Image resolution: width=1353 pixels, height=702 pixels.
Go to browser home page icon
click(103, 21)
┄┄┄┄┄┄┄┄┄┄┄┄┄┄┄┄┄┄┄┄
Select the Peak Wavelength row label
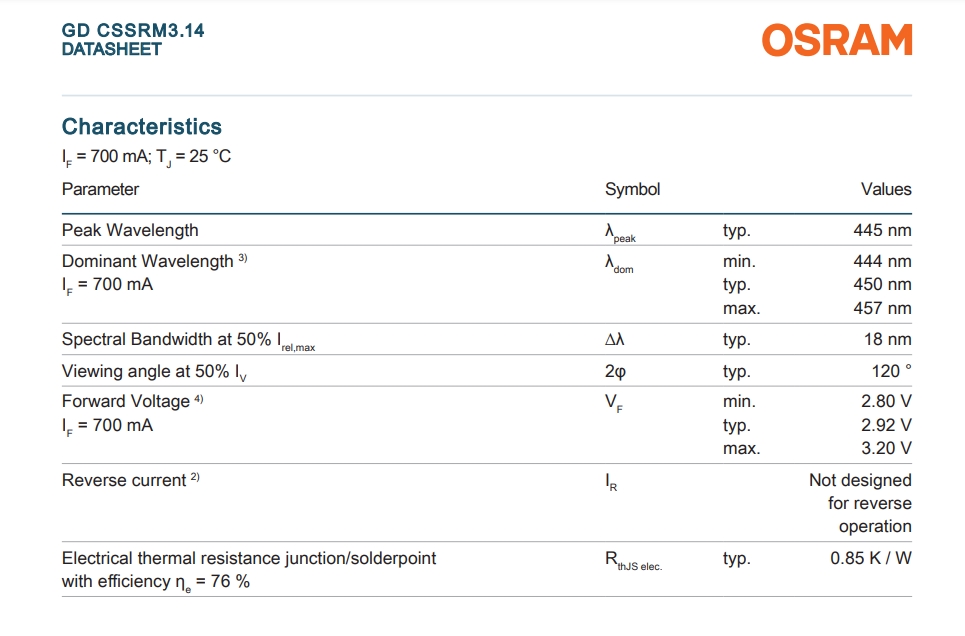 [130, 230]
┄┄┄┄┄┄┄┄┄┄┄┄┄┄┄┄┄┄┄┄
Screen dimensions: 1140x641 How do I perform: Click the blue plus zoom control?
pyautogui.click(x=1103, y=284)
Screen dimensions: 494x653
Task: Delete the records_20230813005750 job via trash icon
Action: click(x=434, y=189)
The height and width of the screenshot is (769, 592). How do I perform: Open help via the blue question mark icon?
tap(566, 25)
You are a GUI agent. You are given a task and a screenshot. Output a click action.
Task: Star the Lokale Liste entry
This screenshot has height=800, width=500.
┄┄┄┄┄┄┄┄┄┄┄┄┄┄┄┄┄┄┄┄
WORK TASK | Please give an exact copy of the entries above, from the line with "The height and" down to the line with "This screenshot has height=800, width=500.", inclusive, and nothing else.

EXERCISE OUTPUT |
The height and width of the screenshot is (769, 592). How do I perform: Open help via the blue question mark icon?
tap(566, 25)
You are a GUI agent. You are given a task and a screenshot. Output a click action.
Task: Star the Lokale Liste entry
This screenshot has height=800, width=500.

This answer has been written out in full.